◆ Objective
Extract the lines of the records verbatim, from the line containing "Task: Open the 内容组件 sidebar section" down to the line containing "Action: 29,133", with both of those lines included.

◆ The records
◇ ◇ ◇
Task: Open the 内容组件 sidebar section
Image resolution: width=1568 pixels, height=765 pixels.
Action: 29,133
◇ ◇ ◇
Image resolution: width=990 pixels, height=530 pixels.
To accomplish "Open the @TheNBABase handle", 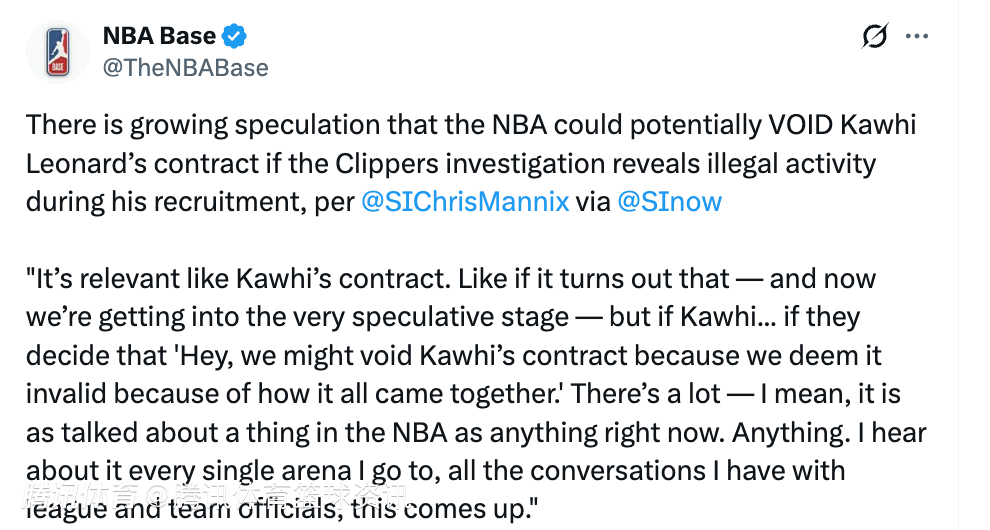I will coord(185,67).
◇ ◇ ◇
◆ The output
Task: Open the 内容组件 sidebar section
Image resolution: width=1568 pixels, height=765 pixels.
Action: 29,133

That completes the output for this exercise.